Many hundreds of years ago, an evil witch (are there good witches in Islam? Another thing I don't know) convinced the villagers that all their problems were the fault of their young daughters, so they proceeded to bury them alive - all but one, that is. One pair of parents hid their newborn child, but the poor girl only survived for a few years. Then, a spell forced the father to kill the child. After all the daughters were finally dead, disasters struck the village and kept it untouched for centuries.

So, a jolly place to visit. Strange little accidents start to happen even before the expedition reaches Dengizhan. As soon as they arrive there, something or someone seems to do everything in its/his power to keep them from leaving. It doesn't take long until the first of them is killed.

Yes, I am ranting against the IMDb again. What exactly makes this one of the worst movies ever made? The direction isn't spectacular, but solid enough, the acting is the same. Why complain about the special effects of a film that has very few of them anyway?

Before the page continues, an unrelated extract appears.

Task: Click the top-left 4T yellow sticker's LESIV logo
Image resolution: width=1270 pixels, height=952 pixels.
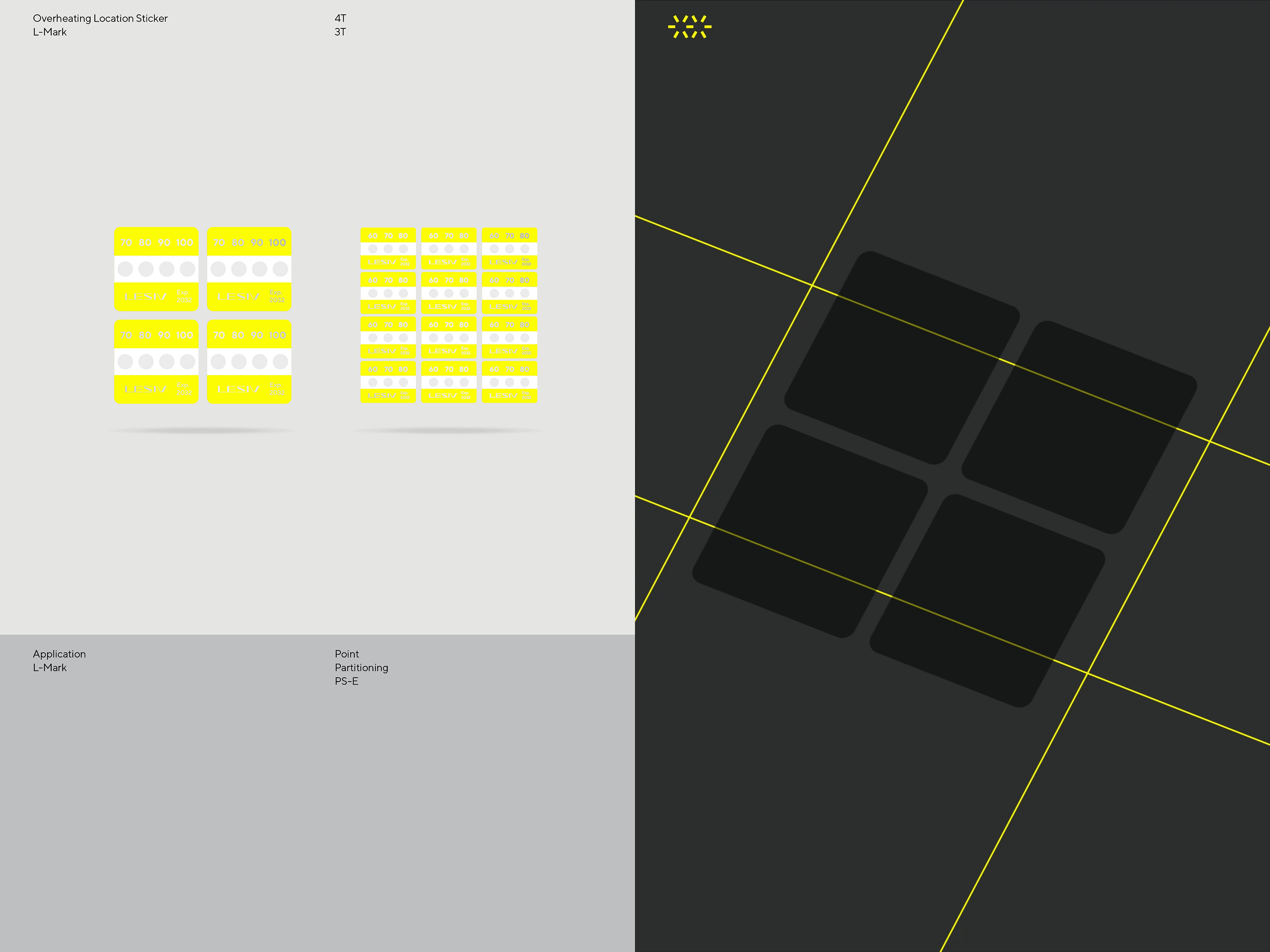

Probably to avoid talking about the film's two strengths, which strangely enough lie hidden in a script that seems to work like a very formulaic American horror film, but has some fairly complex things to say about life in a society that is standing exactly on the border between faith (I'd call it superstition, but not in this context) and science, ancient beliefs and modern knowledge. Don't misunderstand me, this aspect of the movie is completely subtextual, and for some probably hard to see - but it is definitely there.

The second quality I found in the script is a certain complexity in the character's psychologies and (what I take to be) a nice sense of realism in their reactions when the first of them dies.

Surprisingly enough, I am not the only one who is aware of these aspects of Büyü, the always very recommendable Braineater in his much more detailed review sees similar things in the film.